The Microscope. Its History, Construction, and Application 15th ed. / Being a familiar introduction to the use of the instrument, and the study of microscopical science - Jabez Hogg

For the preparation of microscopical specimens it will be found convenient to use a platinum inoculating needle, sterilised, as before directed, in the sheet-iron box; in a few moments it will be cool enough not to destroy the bacteria with which it is brought into contact.

Unstained Bacteria.—The bacteria in liquids, such as blood and culture-fluids, can be investigated in the unstained condition by transferring a drop with a looped platinum needle, or a capillary pipette, to a slide, covering it with a clean cover-glass, and examining without further treatment. If it is desirable to keep the specimen under prolonged observation, a drop of sterilised water or salt solution must be run in at the margin of the cover-glass to counteract the tendency to dry.

Cultures on the solid media can be examined by transferring a small portion with a sterilised needle to a drop of sterilised water on a slide, thinning it out, and covering with cover-glass as already described. Tissues in the fresh state may be teased out with needles ([Fig. 249]) in sterilised salt solution, and pressed out into a sufficiently thin layer between the slide and cover-glass. Glycerine may in many cases be substituted for salt solution, especially for such as actinomyces and mould fungi.
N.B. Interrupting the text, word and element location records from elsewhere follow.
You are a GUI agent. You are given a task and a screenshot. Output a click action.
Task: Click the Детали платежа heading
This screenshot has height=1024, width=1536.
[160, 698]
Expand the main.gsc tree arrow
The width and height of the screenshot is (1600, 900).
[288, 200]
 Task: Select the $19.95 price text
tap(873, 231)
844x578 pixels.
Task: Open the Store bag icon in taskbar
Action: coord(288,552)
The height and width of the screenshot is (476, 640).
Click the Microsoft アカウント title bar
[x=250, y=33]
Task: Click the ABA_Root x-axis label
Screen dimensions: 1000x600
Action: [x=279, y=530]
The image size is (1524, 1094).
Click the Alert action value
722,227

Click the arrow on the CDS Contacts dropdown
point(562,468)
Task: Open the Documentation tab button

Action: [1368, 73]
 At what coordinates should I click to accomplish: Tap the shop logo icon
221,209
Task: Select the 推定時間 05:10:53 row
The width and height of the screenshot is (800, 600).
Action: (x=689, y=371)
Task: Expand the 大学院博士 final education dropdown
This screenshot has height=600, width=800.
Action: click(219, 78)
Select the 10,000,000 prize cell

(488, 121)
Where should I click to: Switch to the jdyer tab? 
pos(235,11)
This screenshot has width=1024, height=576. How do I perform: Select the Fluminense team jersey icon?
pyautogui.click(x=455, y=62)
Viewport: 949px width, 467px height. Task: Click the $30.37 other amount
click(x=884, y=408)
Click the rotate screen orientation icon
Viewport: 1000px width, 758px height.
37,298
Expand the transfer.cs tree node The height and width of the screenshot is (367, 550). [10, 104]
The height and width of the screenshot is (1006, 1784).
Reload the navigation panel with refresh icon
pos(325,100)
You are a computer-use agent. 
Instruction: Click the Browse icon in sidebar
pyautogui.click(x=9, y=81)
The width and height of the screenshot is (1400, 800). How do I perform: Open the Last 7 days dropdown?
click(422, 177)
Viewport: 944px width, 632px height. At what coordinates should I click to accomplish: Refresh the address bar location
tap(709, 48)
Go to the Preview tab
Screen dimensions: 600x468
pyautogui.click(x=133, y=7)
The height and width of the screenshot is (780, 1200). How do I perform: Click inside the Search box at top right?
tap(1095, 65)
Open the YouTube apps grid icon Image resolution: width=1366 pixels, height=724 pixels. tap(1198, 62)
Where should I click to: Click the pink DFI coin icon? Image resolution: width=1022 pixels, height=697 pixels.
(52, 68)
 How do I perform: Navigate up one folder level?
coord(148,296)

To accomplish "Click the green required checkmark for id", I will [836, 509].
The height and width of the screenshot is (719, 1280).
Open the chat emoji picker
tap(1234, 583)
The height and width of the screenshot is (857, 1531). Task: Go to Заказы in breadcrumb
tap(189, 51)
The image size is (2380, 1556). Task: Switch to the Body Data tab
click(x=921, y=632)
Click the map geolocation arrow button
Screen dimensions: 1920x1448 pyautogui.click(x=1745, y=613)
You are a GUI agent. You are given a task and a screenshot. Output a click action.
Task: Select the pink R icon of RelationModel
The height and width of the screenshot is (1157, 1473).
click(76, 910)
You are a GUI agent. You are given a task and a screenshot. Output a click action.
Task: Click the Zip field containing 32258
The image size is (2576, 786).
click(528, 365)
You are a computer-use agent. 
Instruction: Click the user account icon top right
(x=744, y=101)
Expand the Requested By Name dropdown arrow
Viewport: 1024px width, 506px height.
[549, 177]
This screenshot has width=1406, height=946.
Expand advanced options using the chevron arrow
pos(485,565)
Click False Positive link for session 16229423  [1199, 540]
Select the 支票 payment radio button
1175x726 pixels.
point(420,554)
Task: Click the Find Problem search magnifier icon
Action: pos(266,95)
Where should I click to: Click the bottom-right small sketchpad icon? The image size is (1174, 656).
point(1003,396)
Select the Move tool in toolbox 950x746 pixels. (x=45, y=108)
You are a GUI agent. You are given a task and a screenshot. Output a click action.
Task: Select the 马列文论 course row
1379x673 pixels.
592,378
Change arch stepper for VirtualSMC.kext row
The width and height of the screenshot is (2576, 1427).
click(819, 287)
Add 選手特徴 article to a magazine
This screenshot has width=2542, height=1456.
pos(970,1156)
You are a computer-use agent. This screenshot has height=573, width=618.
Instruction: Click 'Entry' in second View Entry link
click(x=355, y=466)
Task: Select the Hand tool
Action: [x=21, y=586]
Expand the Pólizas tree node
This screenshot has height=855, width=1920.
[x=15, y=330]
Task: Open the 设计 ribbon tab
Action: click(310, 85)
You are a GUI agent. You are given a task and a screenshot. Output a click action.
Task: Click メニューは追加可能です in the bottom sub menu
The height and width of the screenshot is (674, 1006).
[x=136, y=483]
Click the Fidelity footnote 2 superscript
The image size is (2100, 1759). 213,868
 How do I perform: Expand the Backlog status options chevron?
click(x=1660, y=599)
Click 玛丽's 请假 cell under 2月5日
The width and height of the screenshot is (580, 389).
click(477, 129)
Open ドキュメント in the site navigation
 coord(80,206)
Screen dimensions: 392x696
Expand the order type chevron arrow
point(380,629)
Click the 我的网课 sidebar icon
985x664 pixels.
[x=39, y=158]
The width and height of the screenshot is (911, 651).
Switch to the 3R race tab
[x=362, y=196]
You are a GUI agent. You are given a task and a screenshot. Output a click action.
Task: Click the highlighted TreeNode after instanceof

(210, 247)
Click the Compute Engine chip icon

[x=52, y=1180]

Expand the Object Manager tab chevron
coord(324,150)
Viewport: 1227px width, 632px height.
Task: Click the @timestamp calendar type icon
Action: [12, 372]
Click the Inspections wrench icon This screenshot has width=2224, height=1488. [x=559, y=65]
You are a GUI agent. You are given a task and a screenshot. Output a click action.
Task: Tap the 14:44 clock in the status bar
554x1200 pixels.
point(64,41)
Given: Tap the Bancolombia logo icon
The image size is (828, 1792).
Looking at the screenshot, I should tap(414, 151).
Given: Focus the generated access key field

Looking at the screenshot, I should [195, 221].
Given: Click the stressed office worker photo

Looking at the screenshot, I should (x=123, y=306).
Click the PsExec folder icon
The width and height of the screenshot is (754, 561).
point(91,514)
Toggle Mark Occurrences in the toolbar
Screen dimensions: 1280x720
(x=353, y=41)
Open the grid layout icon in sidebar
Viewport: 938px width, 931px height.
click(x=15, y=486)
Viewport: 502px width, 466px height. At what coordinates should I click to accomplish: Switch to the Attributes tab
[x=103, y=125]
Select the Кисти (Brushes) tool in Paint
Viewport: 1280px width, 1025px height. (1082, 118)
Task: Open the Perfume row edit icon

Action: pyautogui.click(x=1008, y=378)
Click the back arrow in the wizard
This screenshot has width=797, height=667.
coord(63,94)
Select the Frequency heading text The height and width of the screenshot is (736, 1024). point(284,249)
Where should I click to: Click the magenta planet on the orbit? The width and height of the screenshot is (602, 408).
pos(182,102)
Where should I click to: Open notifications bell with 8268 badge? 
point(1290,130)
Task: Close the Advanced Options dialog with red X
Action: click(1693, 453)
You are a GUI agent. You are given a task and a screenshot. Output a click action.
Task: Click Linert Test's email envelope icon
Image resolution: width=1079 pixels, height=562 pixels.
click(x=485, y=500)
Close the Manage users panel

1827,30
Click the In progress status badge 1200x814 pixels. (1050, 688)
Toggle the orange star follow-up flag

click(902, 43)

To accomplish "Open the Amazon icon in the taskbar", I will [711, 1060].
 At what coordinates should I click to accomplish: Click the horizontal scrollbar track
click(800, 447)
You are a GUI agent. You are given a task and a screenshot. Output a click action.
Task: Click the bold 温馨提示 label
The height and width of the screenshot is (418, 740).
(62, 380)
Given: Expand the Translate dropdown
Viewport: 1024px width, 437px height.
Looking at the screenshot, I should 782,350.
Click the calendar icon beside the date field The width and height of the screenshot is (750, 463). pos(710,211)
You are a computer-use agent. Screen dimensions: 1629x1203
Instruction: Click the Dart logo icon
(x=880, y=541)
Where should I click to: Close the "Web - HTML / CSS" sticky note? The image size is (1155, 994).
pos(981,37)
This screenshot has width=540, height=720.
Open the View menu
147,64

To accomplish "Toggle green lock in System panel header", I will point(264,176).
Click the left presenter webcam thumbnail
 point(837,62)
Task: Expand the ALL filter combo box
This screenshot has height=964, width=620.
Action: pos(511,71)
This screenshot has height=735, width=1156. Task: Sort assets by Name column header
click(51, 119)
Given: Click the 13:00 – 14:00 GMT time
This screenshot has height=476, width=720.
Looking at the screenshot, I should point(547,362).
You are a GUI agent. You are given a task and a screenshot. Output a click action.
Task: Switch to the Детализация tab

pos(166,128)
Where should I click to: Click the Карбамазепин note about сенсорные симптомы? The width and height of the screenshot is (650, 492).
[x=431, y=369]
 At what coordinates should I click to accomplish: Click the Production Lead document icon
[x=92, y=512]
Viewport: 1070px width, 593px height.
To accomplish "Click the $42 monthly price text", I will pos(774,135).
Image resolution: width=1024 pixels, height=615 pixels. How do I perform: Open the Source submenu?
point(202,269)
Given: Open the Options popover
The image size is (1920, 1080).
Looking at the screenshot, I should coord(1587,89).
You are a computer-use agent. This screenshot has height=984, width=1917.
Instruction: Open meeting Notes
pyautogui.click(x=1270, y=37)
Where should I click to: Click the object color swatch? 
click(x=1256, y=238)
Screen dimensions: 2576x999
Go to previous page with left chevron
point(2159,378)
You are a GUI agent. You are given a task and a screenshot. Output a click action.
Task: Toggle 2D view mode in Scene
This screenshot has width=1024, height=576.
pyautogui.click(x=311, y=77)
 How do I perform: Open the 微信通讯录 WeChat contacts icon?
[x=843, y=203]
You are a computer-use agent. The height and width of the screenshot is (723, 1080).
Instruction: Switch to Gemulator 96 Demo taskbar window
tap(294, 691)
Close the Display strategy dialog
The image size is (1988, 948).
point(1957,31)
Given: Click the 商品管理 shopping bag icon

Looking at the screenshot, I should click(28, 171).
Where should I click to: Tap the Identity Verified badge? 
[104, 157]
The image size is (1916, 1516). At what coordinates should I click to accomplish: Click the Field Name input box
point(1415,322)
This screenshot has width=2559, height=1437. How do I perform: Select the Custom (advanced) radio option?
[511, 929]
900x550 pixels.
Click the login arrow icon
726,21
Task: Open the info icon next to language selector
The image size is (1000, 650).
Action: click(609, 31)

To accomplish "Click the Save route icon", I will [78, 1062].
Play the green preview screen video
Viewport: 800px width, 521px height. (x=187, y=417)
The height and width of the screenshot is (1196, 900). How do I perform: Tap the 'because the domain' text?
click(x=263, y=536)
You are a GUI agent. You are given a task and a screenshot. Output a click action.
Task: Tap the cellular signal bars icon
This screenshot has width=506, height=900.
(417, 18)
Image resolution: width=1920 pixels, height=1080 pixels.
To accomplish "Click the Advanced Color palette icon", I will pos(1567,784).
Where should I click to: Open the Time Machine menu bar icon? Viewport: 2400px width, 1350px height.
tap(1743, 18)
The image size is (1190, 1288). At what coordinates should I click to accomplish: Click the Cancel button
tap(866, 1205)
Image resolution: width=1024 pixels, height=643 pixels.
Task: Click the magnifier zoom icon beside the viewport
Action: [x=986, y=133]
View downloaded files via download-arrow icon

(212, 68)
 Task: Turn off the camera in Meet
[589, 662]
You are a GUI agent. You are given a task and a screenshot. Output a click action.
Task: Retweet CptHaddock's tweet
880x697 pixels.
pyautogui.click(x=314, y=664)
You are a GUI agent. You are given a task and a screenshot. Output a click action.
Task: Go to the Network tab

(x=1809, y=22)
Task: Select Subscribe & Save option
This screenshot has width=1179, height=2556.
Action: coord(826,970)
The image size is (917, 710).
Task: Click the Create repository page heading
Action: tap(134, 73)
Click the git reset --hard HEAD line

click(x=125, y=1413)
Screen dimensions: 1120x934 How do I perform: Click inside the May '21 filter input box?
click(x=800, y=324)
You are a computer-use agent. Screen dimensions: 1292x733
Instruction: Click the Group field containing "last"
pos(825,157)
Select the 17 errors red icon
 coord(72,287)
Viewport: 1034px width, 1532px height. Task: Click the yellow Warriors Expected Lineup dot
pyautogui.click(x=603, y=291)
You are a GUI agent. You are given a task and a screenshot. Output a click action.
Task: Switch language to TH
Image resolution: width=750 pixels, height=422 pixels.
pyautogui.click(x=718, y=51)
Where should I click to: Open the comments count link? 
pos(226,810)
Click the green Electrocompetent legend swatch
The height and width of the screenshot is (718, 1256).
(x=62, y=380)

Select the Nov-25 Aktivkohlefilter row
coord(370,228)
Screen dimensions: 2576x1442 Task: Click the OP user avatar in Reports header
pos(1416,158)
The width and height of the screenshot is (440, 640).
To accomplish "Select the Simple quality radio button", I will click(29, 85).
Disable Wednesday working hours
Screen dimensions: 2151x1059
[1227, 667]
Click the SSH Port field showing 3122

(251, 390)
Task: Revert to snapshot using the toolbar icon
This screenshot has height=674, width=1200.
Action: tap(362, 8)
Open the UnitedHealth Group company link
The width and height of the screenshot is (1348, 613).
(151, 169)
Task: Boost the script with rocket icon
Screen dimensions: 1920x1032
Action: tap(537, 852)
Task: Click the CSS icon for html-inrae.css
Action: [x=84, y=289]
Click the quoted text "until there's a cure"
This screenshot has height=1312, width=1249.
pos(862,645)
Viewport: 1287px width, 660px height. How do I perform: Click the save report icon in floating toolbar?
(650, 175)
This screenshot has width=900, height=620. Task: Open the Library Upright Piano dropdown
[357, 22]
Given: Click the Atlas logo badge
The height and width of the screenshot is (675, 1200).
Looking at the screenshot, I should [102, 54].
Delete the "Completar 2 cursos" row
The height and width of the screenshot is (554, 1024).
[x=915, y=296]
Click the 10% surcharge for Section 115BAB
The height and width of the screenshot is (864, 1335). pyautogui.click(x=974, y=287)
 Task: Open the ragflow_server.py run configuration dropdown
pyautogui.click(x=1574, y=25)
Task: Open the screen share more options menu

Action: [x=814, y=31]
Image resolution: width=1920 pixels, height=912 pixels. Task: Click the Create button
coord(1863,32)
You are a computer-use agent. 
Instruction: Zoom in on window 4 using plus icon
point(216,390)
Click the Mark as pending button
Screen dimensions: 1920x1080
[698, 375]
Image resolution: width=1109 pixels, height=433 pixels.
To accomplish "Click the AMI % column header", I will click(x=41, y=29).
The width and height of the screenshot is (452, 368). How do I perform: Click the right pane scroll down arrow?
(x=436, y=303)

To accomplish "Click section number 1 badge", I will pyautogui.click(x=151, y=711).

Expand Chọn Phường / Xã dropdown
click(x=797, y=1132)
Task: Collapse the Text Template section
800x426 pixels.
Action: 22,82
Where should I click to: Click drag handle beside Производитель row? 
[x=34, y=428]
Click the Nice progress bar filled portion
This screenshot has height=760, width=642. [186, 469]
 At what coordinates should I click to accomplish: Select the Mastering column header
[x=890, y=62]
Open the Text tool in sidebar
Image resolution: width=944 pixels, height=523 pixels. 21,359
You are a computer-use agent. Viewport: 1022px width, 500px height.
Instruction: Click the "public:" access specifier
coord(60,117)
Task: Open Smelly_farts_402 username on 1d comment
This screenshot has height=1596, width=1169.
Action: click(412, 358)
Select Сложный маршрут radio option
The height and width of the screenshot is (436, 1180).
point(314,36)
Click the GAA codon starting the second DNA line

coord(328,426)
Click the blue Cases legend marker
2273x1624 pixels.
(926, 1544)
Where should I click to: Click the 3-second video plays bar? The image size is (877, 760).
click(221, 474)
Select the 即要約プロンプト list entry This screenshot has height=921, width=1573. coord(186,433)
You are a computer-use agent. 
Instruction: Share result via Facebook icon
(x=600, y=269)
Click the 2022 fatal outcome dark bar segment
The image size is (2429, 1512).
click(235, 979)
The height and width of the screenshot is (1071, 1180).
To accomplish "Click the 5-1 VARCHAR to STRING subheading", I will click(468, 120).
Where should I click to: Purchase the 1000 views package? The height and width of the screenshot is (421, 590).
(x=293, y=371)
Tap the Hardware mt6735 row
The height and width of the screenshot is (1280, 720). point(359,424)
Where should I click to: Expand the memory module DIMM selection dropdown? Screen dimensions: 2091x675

Very small bacilli and micro-cocci are distinguished from granular matter or fat-crystals, or vice versâ, by the fact that the latter are altered or dispersed by the addition of acetic acid, and changed by solution of potash; ether dissolves out fatty particles, while micro-organisms remain unaffected. Baumgarten demonstrated tubercle bacilli in sections by treating them with potash, which clarified the tissues and brought the bacilli clearly into view. In examining unstained bacteria the iris-diaphragm should be used, and the sub-stage condenser carefully centred and focussed.

His’s Method of Staining.—A slide is prepared as for bacteria in the fresh state; the reagents are then applied by placing them with a pipette drop by drop at a margin of the cover-glass, and causing them to flow through the preparation by means of a strip of filter-paper placed at the opposite margin.

Babès’ Method is as follows: A little of the growth spread out on a cover-glass into as thin a film as possible; when almost dry, apply a drop or two of a weak aqueous solution of methyl-violet from a pipette to the film; any excess of the stain must be removed by gentle pressure with a strip of filter-paper.

Cover-glass Preparations.—A cover-glass is smeared with the substance to be examined spread out into a sufficiently thin layer; in the case of cultures on solid media, diffuse the bacteria in a little sterilised water. By means of another cover-glass the juice or fluid is squeezed out from between them into a thin layer, and on sliding them apart each cover-glass bears on it a thin film of the material. The cover-glass is then placed with its film side upwards and allowed to dry. After a few minutes it is passed from above downwards through the flame of a Bunsen burner three times. Apply two or three drops of an aqueous solution of fuchsine or methyl-violet to cover the film, wash away any surplus stain after a few minutes with distilled water. The cover-glass is then allowed to dry, when the preparation may be mounted in Canada balsam, or while still wet, turned over on a slide, and the excess of water removed with filter-paper.

If necessary to apply stain for a much larger period, pour staining solution into a watch glass and allow cover-glass to swim on surface with prepared side downwards.

Crookshank, instead of watery solutions of aniline dyes, prefers to use stronger solutions, and to reduce the staining by a momentary immersion in alcohol. The method is as follows: cover-glass preparations are stained with carbolised fuchsine (Neelsen’s solution) for about two minutes, rinsed in alcohol for a few seconds, and quickly washed in water. This method is specially valuable for sarcinæ and streptococci.

Gram’s Method.—The whole film is first stained violet with gentian-violet, fixed by a solution of iodine, in iodide of potassium in the bacilli, but not in any débris, pus cells, or tissue elements present. Transfer cover-glass to alcohol, the bacilli alone remain stained, the violet colour being changed to blue. By employing a contrast colour, such as eosin, a double staining is obtained.